### PROBLEM SET
1) Please write out, word for word, the part of the piece on insurance suit limitation provisions starting with "Insurance policies often" and going on through "not be necessary.".
2) Continue the piece on insurance suit limitation provisions from the point where it stops.

### TEXT EXCERPT
┄┄┄┄┄┄

Insurance policies often contain “limitation-of-action” or suit limitation provisions, which contractually reduce the statute of limitations for an insured to assert a claim against an insurer. Depending on the state, such provisions can be enforceable because, as a general matter, parties are free to contract on whatever terms they wish, so long as they do not violate a particular statute or public policy. However, there are certain circumstances under which an insurer can be found to have waived the contractual limitation provision under a policy. For example, an insurance company may waive such a provision when the company’s conduct leads an insured to believe that payment under the policy will be made, such that bringing suit before the expiration of the limitation period would not be necessary.
Recently, in Premier Eye Associates, P.C. v. MAG Mutual Insurance Co., the Georgia Court of Appeals considered whether MAG waived the contractual time limitation provision in a policy issued to Premier Eye Care Associates, P.C., a Georgia-based ophthalmology business, based on allegations that MAG had never formally denied liability under the policy, had made multiple payments to Premier over a number of months, and had participated in mediation on Premier’s claims. Affirming the trial court’s ruling, the court of appeals held that MAG did not waive the contractual time limitation provision because MAG’s actions never led Premier to rely on any promises to pay.
Underlying Coverage Dispute
In September 2013, Premier’s medical office suffered catastrophic flood damage when thousands of gallons of water mixed with liquefied grease poured into it from a pizza business that occupied the suite above. Premier immediately filed a claim with its insurer, MAG. From November 2013 to February 2014, MAG made a number of payments under the policy to reimburse Premier for loss of personal property and business income, totaling more than $250,000. MAG thereafter withheld any additional payments.
From the original submission of its claim up through February 2015, Premier sent several letters to MAG, complaining that MAG had not met its payment obligations under the policy. In its final letter to MAG on February 10, 2015, Premier provided the statutorily required 60-day notice to bring a bad faith claim against MAG. In doing so, Premier advised that this letter was the final notice to MAG of its various claims, and after detailing them, Premier contended that the remaining amount MAG owed under the policy was no less than $362,239.79.
In an effort to reach a settlement on Premier’s demands, MAG agreed to Premier’s request for mediation. The mediation occurred on January 28, 2015, but was ultimately unsuccessful.

┄┄┄┄┄┄

### PROVIDED MATERIAL
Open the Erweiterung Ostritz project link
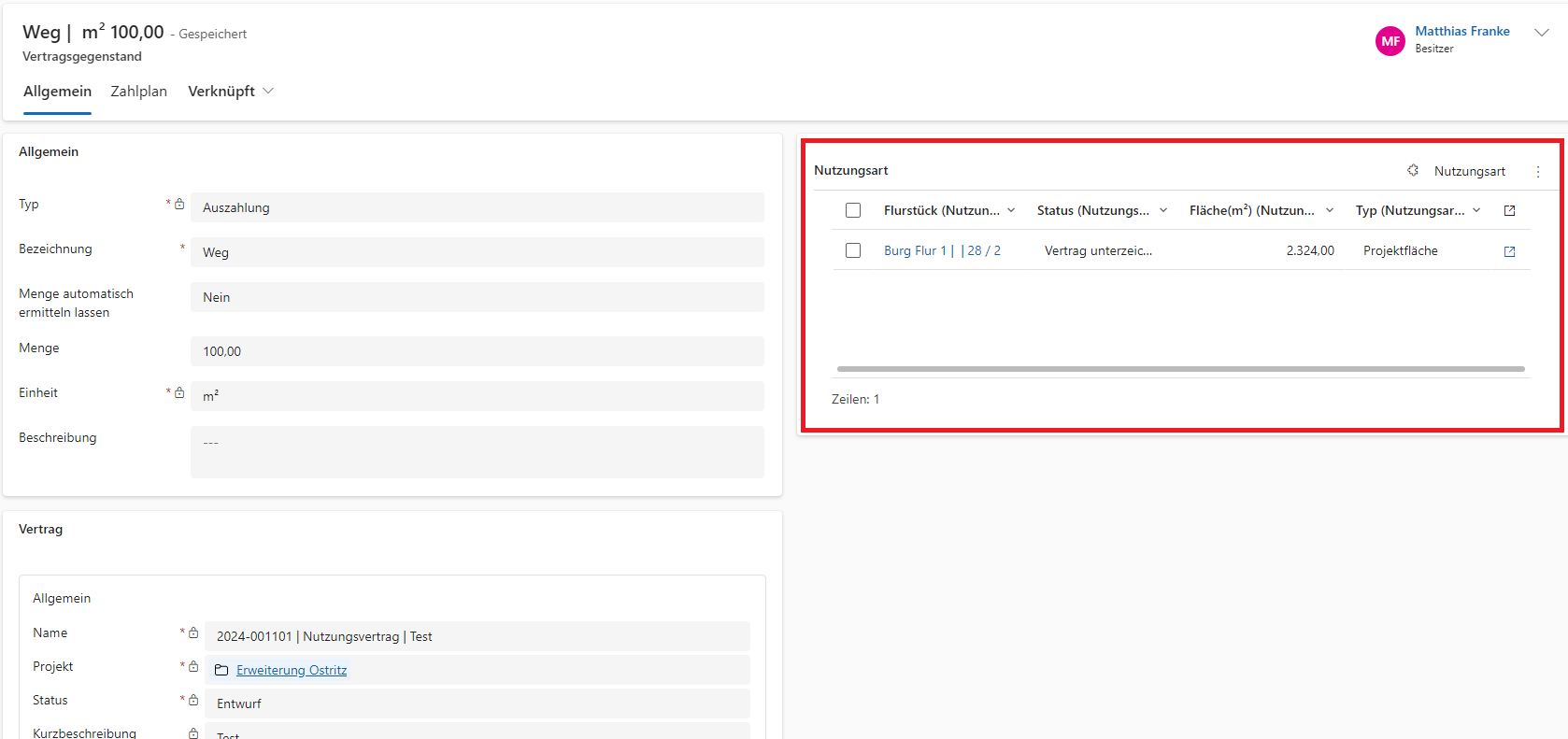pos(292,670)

┄┄┄┄┄┄

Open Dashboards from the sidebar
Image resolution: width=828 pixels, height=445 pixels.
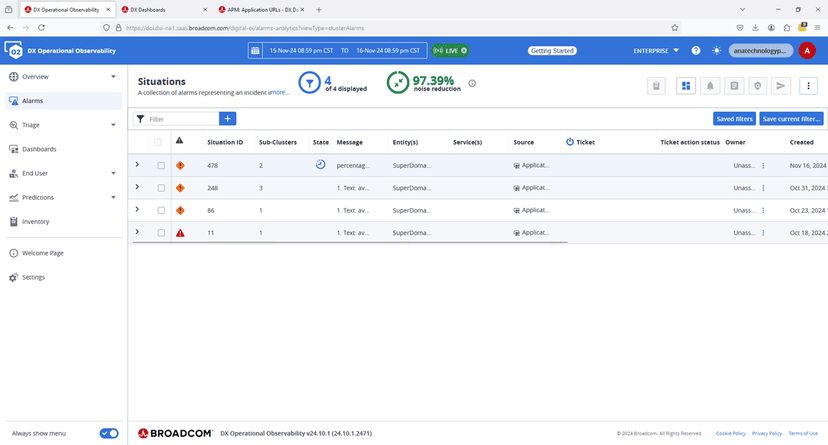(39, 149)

┄┄┄┄┄┄

### SOLVED PROBLEMS
1)
Insurance policies often contain “limitation-of-action” or suit limitation provisions, which contractually reduce the statute of limitations for an insured to assert a claim against an insurer. Depending on the state, such provisions can be enforceable because, as a general matter, parties are free to contract on whatever terms they wish, so long as they do not violate a particular statute or public policy. However, there are certain circumstances under which an insurer can be found to have waived the contractual limitation provision under a policy. For example, an insurance company may waive such a provision when the company’s conduct leads an insured to believe that payment under the policy will be made, such that bringing suit before the expiration of the limitation period would not be necessary.

2)
On February 10, 2017, approximately two years after the failed mediation and more than three years after the flooding damage occurred, Premier filed suit against MAG to recover amounts it believed to be due under the policy. The action was voluntarily dismissed and then renewed. On December 5, 2018, MAG moved to dismiss the complaint or for a judgment on the pleadings, arguing that the complaint was time-barred by the policy’s two-year limitation period. In its response, Premier argued that MAG waived the time limitation provision because it implicitly admitted liability under the policy and engaged in mediation with Premier within months of the two-year deadline.
Ultimately, the trial court granted MAG’s motion to dismiss. The court held that the two-year limitation period in the insurance policy was enforceable and that MAG had not waived enforcement of the provision.
On appeal, the court of appeals rejected Premier’s contention that MAG waived enforcement of the contractual time limitation by, among other things, never denying liability under the policy, making a number of payments to Premier over many months, and engaging in mediation.
In recognizing that waiver of a contractual limitation provision could be found based on an insurer’s conduct, the court of appeals noted that an insurer may waive such a provision “when the company leads the insured by its actions to rely on its promise to pay, express or implied.” The court also acknowledged that the question whether an insurer’s conduct could lull the insured into a belief that the time-limitation clause in the policy was waived can become a disputed question of fact for the jury in dismissal or summary judgment proceedings. However, certain conduct – such as settlement negotiations – do not always give rise to a jury question of whether the policyholder was led to believe that he or she need not file suit, even if they continue through the policy period.
Ultimately, the court of appeals found that Premier was never misled. Premier was well aware that MAG did not intend to fully pay the amounts Premier claimed were due. Also, although MAG participated in an unsuccessful mediation in February 2015, Premier had approximately seven months afterward in which to file suit before the two-year limitation period expired, but it failed to do so. Simply put, the record was devoid of any evidence that MAG ever implied it would fully pay the amounts Premier claimed were owed after the February 2015 mediation. MAG did not waive enforcement of the two-year limitation period in the policy, and Premier’s claim was dismissed as untimely.